Advertising Performance – What worked, what didn’t?  Why/Why not?

This one is very important, but somewhat difficult to make suggestions in a blog post.  The metrics are very dependent on the advertising or marketing campaign that you put in place.

For those who ran search ad on Etsy in 2011, there are a number of metrics that you can pull from the shop stats.  You can understand how many views were in each campaign, how many of those views clicked through to your shop and you can calculate “click through rate” – divide number of clicks by number of total views.  The numbers will be small, but watching your campaigns over time you can begin to understand which ones worked better or worse than others.

If you did giveaways on your blog or Facebook, take a look at the number of new fans or followers you brought in.  You can also look at the interaction and engagement with your brand during that time frame.

Event performance could track new customers gained, e-mail addressees collected, or an analysis of the overall revenue / spending to participate in the event.  These metrics will help you decide if that particular event is right for you in 2012.

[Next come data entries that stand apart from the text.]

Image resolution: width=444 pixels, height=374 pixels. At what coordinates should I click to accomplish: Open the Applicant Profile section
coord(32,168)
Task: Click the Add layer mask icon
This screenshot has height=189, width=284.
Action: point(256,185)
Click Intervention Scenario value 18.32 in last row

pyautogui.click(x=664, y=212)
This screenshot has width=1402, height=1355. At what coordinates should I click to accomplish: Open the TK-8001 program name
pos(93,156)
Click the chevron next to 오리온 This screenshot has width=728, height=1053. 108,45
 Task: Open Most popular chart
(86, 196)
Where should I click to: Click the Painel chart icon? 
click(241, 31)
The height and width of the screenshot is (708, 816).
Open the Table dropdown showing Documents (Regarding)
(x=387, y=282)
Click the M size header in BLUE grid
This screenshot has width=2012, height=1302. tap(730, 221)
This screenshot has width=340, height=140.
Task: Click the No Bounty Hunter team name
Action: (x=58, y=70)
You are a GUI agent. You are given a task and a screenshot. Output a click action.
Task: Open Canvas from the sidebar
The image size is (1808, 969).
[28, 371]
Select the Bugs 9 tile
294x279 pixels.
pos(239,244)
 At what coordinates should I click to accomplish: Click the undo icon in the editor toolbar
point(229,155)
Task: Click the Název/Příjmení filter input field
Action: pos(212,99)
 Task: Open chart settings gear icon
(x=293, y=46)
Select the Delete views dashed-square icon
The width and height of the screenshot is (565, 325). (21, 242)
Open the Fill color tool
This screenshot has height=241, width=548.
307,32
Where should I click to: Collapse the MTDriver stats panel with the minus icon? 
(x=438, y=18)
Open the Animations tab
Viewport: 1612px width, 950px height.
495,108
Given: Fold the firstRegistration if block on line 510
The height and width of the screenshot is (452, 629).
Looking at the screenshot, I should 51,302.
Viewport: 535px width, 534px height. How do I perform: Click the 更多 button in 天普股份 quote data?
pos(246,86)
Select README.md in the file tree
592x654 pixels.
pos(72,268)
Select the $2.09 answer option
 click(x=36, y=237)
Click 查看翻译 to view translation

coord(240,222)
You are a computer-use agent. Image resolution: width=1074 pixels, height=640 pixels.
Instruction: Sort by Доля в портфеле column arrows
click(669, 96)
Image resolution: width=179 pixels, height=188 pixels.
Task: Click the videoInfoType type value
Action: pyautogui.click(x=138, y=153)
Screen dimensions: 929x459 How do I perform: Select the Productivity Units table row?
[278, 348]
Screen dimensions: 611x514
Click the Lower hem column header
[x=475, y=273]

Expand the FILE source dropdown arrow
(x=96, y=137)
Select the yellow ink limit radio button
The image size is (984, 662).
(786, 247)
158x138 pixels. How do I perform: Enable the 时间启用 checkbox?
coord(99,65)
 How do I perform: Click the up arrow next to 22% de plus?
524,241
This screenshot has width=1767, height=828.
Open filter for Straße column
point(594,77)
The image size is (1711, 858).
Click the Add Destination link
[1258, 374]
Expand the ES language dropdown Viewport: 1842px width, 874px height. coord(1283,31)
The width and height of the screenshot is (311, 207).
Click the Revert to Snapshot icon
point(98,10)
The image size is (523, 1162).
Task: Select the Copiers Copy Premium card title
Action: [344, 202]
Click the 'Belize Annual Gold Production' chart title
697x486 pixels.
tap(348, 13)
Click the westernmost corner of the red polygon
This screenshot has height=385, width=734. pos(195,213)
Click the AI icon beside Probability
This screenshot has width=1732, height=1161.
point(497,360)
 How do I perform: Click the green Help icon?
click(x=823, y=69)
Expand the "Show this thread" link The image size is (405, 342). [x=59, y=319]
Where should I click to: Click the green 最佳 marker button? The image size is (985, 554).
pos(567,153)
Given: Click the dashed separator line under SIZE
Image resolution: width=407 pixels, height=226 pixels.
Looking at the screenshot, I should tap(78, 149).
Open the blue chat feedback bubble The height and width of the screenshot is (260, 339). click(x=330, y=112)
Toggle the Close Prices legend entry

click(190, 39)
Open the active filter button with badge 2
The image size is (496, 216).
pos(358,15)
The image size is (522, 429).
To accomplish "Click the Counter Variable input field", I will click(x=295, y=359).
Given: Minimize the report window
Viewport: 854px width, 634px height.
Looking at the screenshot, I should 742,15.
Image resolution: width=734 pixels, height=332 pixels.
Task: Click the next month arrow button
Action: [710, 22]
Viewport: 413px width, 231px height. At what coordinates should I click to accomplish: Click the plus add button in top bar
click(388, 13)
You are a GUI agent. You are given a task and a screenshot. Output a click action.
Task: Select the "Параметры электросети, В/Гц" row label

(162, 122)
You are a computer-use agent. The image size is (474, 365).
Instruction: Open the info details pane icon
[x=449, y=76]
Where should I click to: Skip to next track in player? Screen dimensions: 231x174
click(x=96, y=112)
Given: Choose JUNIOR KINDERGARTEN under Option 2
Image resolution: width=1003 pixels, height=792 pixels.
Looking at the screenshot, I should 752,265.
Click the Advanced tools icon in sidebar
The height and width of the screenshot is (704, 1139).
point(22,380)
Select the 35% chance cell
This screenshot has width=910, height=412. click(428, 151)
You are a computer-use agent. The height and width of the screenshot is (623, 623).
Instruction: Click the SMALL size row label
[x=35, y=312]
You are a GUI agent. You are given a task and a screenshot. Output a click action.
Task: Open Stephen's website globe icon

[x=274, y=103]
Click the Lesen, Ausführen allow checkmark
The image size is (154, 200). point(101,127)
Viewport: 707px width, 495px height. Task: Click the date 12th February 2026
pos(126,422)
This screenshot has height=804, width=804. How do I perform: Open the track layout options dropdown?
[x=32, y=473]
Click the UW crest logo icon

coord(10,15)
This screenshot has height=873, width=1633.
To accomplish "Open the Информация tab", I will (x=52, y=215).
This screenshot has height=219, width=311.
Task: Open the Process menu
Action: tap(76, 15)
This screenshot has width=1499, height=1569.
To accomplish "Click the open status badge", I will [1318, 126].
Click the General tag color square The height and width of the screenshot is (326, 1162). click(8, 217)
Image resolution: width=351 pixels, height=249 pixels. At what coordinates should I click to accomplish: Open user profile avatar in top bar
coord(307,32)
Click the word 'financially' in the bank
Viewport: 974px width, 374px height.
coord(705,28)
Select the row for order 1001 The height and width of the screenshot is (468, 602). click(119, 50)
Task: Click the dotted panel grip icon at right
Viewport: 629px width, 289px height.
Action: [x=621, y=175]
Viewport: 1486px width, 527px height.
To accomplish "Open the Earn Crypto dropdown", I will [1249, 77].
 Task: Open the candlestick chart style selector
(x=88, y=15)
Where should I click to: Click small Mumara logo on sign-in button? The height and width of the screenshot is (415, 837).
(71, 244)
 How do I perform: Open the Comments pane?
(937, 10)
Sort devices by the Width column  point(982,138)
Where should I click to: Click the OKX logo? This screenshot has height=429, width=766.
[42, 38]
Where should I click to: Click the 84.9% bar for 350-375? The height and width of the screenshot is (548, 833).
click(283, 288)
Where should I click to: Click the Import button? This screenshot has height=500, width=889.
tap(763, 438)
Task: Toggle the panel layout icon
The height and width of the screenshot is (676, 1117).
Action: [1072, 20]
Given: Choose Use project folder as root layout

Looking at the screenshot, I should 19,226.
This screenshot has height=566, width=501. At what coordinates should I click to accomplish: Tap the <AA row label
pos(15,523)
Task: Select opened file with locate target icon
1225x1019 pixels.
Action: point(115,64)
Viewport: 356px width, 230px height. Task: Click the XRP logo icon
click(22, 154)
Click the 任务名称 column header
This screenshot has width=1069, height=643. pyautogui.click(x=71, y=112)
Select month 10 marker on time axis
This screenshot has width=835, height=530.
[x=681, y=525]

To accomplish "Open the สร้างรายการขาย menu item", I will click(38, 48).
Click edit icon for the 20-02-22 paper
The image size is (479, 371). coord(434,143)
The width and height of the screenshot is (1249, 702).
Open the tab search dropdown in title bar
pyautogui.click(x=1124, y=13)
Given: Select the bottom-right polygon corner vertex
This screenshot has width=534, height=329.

In some cases, there may not be numbers involved.  You can think through the observations you made across the year and determine if that observation should impact your business strategy.  For example, one of your products may have resonated with a totally new target customer.  Should you explore some marketing with that group this year?

Summary

In the end, the measurement you choose is not the most important thing.  The difference comes when you study the numbers, understand why they are moving the way they are, and make changes to your strategy to make your business stronger.  What metrics have you found the most success measuring?  Do you set aside time each year to do your own look back and look forward?